VORLIEGENDER TEXT>
# kopieren mit kde

## Christian99

Hallo, ich kopiere immer mit kde (krusader) Musik auf mein Handy, welches als Massenspeicher (USB) angeschlossen ist, was immer ziemlich langsam ist (30  kB/s). Jetzt hab ich zufällig festgestellt, wenn ich über die Konsole kopiere, dann läufts mit ca 90 kB/s (ich weiß, immer noch verdammt langsam, aber immerhin das dreifache) Hat jemand ne Ahnung was KDE da treibt, dass es diesen Unterschied gibt? ich find das doch ziemlich krass.

Schöne Grüße

Christian

----------

## bas89

Ist das wirklich dreimal schneller (hast du das mal überprüft) oder steht es nur da? Geschwindigkeitsanzeigen sind in KDE immer mit Vorsicht zu genießen (Meine Erfahrung).

----------

## Christian99

ich nehm beides mal den wert des systemmonitor->Festplattendurchsatz->sdd1->Ändern->Daten schreiben. dass es nicht ganz zuverlässig ist hab ich auch schon beobachtet, aber da ich beides mal auf den selben sensor schaue, dachte ich es ist halbwegs vergleichbar

----------

## bas89

Naja ich mein, kopier doch eine Datei rüber und miss die Zeit  :Smile: 

----------

## Christian99

time cp ./test.file /media/Handy/

real 1m28.643s

user 0m0.001s

sys 0m0.129s

unter kde mit auf die uhr schauen macht 4min55sek....

----------

## bas89

Hmpf.  Das ist ja schon nicht wegzudiskutieren. Worans liegt kann ich dir nicht sagen :\

----------

## manuels

Mountest du einmal mit mount und einmal mit KDE?

Falls dem so ist, schau dir mal an, was für mount-Optionen jedes Mal genutzt werden.

----------

## Christian99

nein, ist beides male der selbe mount:

/dev/sdc1 on /mnt/sdc1 type vfat (rw,sync,relatime,gid=100,umask=002)

----------

## SvenFischer

Also ich habe das auch schon beobachtet. Ich habe das Gefühl, das wenn mehrere Dateien kopiert werden, KDE das parallel macht im Gegensatz zur Konsole. Scheinbar führt das zu Verzögerungen.

Probier doch mal nur eine große Datei zu kopieren.

----------

## Christian99

der test mit der zeitmessung war eine einzelne Datei. Nach meinen beobachtungen werden parallele kopiervorgänge gestartet wenn man auc zwei kopiervorgänge startet. wenn man mehrere dateien auf einmal kopiert, wird auch da nur eine nach der anderen kopiert.

----------

## Josef.95

 *Christian99 wrote:*   

> nein, ist beides male der selbe mount:
> 
> /dev/sdc1 on /mnt/sdc1 type vfat (rw,sync,relatime,gid=100,umask=002)

 

Hmm. bist du dir da sicher?

Beachte das kde evtl. HAL zum mounten nutzt (sofern das Laufwerk noch nicht eingebunden ist) und HAL muntet afaik per default nach /media/*

Lass doch sonst einfach mal ein "tail -f /var/log/messages" mitlaufen, evtl. ist dort eher ersichtlich was KDE da eigentlich macht... ;)

GEGEBENE INFORMATIONEN>
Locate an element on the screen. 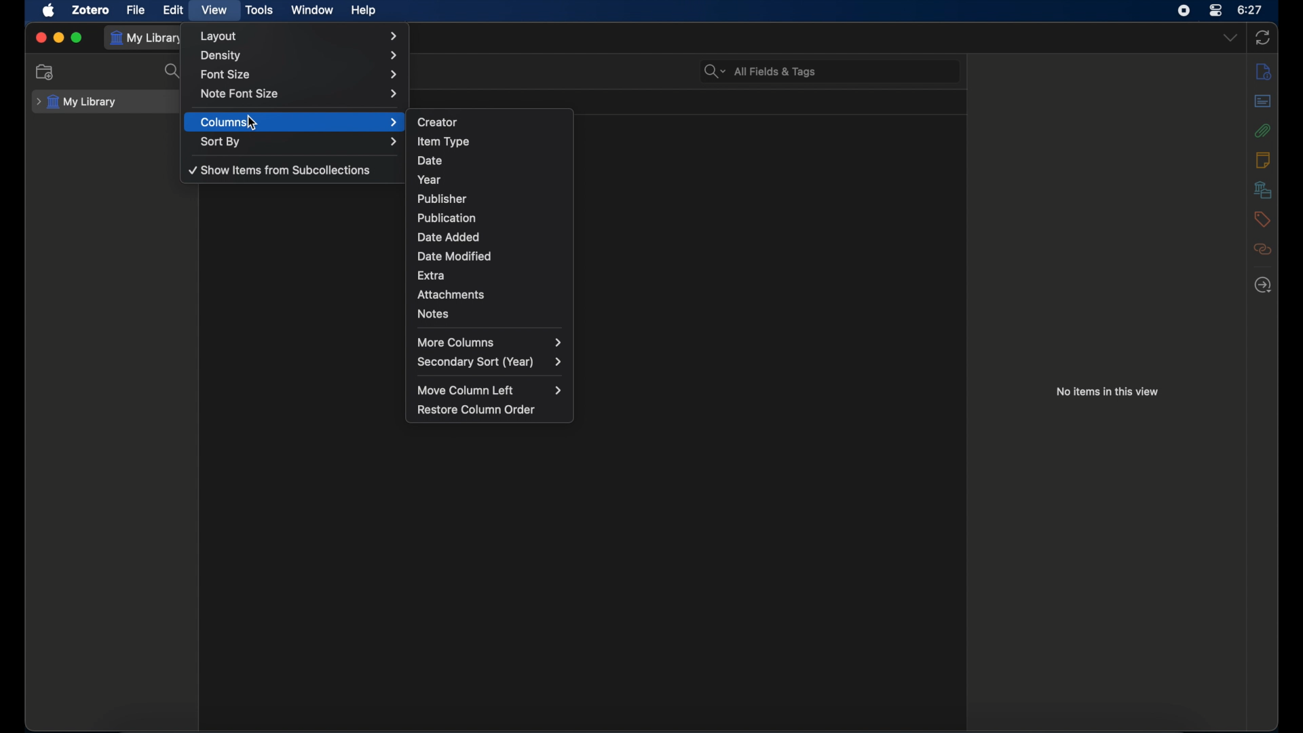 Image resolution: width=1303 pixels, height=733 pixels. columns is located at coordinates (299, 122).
--
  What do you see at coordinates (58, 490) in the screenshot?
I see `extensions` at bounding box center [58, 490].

AUFGABE> Wie lange dauerte laut dem Text das Kopieren der Testdatei unter KDE, wenn man dabei auf die Uhr schaute? Stütze dich ausschließlich auf den Text.

ERGEBNIS> Es dauerte 4 Minuten und 55 Sekunden.